While many AWS customers have migrated EC2 workloads to Graviton to reduce costs, Lambda functions often remain on the default x86 architecture. AWS Graviton2 (ARM) offers lower pricing and equal or better performance for most supported runtimes — yet adoption remains uneven due to legacy defaults or lack of awareness. Continuing to run eligible Lambda functions on x86 leads to unnecessary spending. The migration requires minimal configuration changes and can be verified through benchmarking and workload testing.
EFS file systems that are no longer attached to any running services — such as EC2 instances or Lambda functions — continue to incur storage charges. This often occurs after workloads are decommissioned but the file system is left behind. A quick indicator of this state is when the EFS file system has no mount targets configured. Without active usage or connection, these orphaned file systems represent pure cost with no functional value. Unlike block storage, EFS does not require an attached instance to incur billing, making it easy for unused resources to go unnoticed.

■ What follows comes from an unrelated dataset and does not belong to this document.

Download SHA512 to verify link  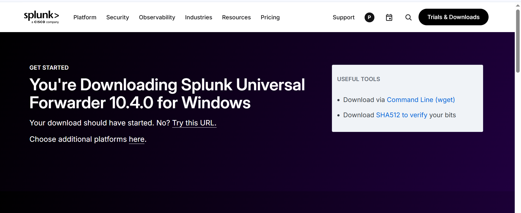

For Premium SSD and Standard SSD disks 513 GiB or larger, Azure now offers the option to enable Performance Plus — unlocking higher IOPS and MBps at no extra cost. Many environments that previously required custom performance settings continue to pay for additional throughput unnecessarily. By not enabling Performance Plus on eligible disks, organizations miss a straightforward opportunity to reduce disk spend while maintaining or improving performance. The feature is opt-in and must be explicitly enabled on each qualifying disk.
Each Azure VM size has a defined limit for total disk IOPS and throughput. When high-performance disks (e.g., Premium SSDs with high IOPS capacity) are attached to low-tier VMs, the disk’s performance capabilities may exceed what the VM can consume. This results in paying for performance that the VM cannot access. For example, attaching a large Premium SSD to a B-series VM will not provide the expected performance because the VM cannot deliver that level of throughput. Without aligning disk selection with VM limits, organizations incur unnecessary storage costs with no corresponding performance benefit.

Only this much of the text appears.